## REQUIRED ACTION:
In the listing below, locate the line containing "iPhone＜ダウンロード＞ (78, 1036)" and the line containing "情報発信 (4) (196, 841)". Output both of them and every line between, exactly as written, and nothing more.

## RECORDS FOR THE EXERCISE:
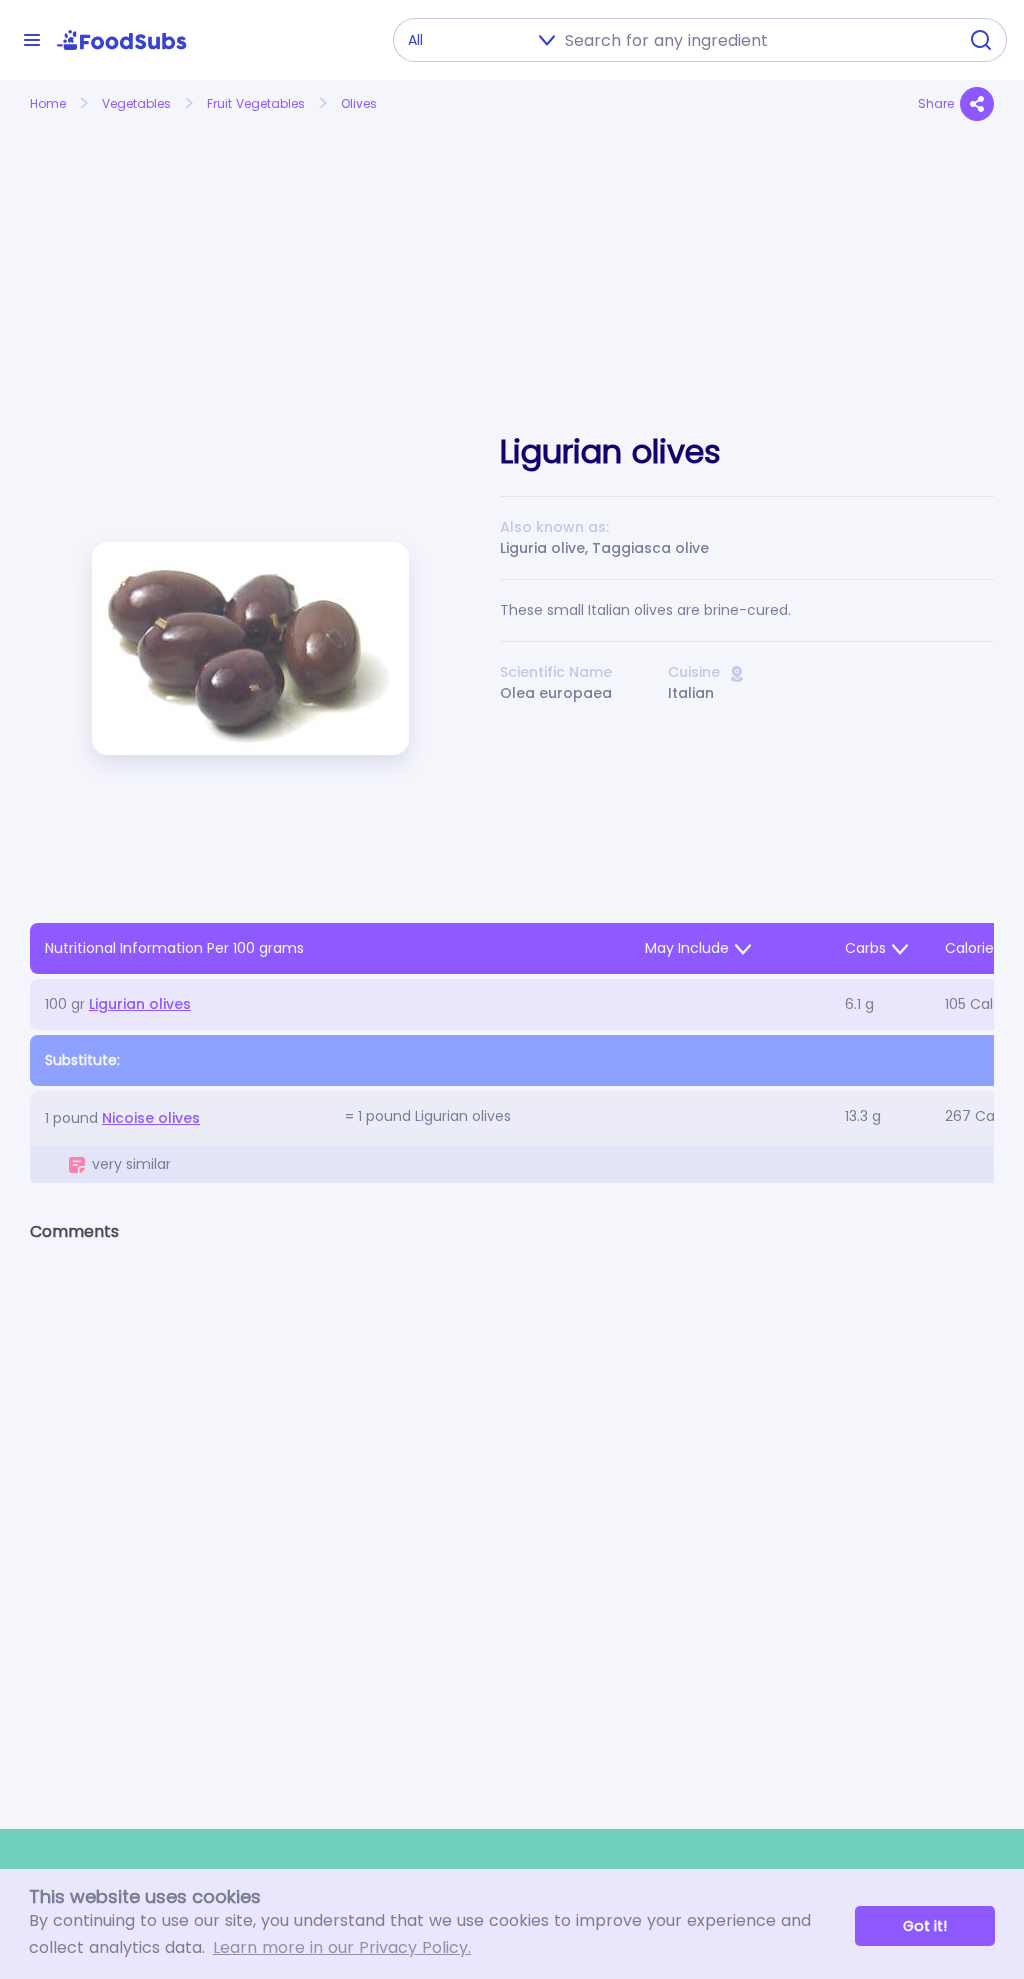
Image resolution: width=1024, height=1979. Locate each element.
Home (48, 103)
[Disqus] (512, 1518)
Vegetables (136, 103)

---

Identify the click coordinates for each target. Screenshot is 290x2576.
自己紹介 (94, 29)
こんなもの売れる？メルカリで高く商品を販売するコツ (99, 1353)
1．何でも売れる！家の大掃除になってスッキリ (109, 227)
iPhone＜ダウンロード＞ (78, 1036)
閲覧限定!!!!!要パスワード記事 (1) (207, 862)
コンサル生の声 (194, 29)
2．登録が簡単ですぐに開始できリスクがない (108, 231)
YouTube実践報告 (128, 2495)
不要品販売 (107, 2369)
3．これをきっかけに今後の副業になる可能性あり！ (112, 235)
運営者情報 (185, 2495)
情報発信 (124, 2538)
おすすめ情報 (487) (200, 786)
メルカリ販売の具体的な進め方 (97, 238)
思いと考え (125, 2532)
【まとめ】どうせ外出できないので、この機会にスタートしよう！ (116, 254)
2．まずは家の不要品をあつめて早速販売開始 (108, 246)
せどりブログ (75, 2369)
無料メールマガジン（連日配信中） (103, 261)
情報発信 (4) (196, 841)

---

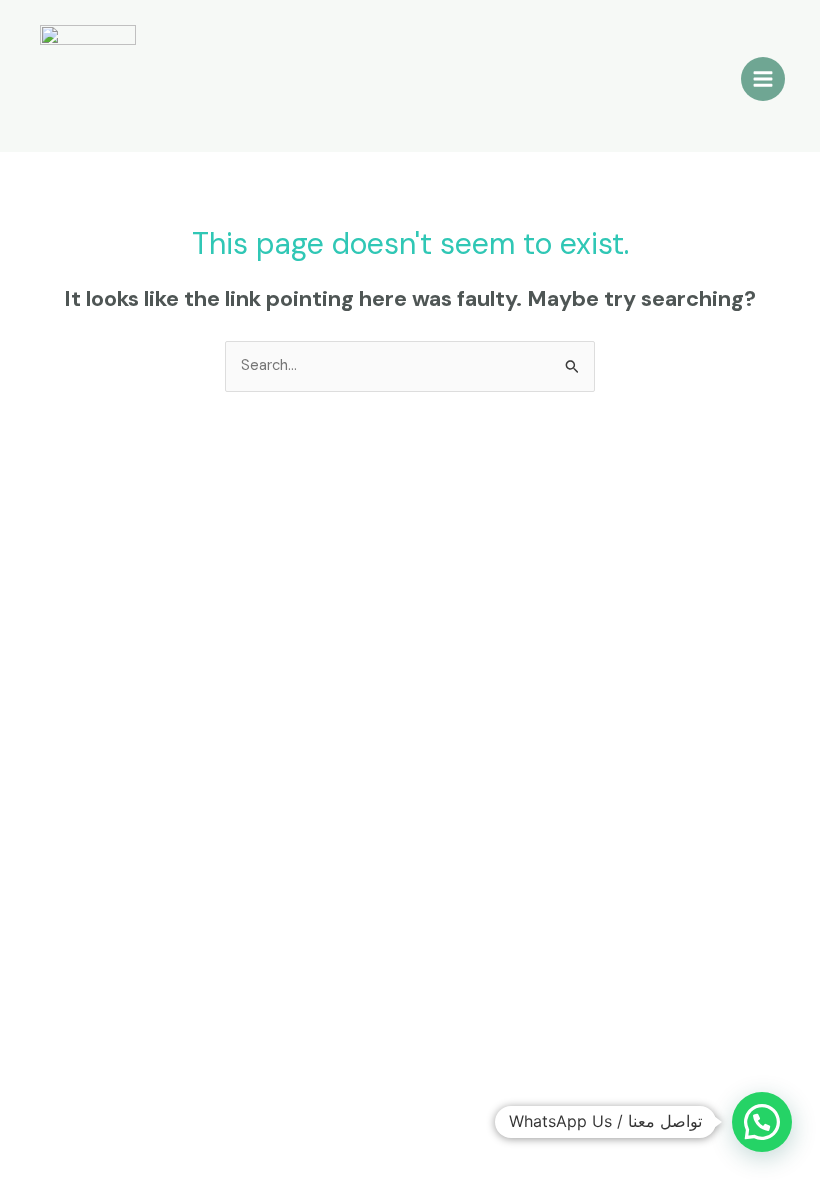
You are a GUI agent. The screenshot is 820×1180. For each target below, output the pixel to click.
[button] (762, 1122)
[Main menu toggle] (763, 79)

## TASK SOLUTION:
iPhone＜ダウンロード＞ (78, 1036)
閲覧限定!!!!!要パスワード記事 (1) (207, 862)
コンサル生の声 (194, 29)
2．登録が簡単ですぐに開始できリスクがない (108, 231)
YouTube実践報告 (128, 2495)
不要品販売 (107, 2369)
3．これをきっかけに今後の副業になる可能性あり！ (112, 235)
運営者情報 (185, 2495)
情報発信 (124, 2538)
おすすめ情報 (487) (200, 786)
メルカリ販売の具体的な進め方 (97, 238)
思いと考え (125, 2532)
【まとめ】どうせ外出できないので、この機会にスタートしよう！ (116, 254)
2．まずは家の不要品をあつめて早速販売開始 (108, 246)
せどりブログ (75, 2369)
無料メールマガジン（連日配信中） (103, 261)
情報発信 (4) (196, 841)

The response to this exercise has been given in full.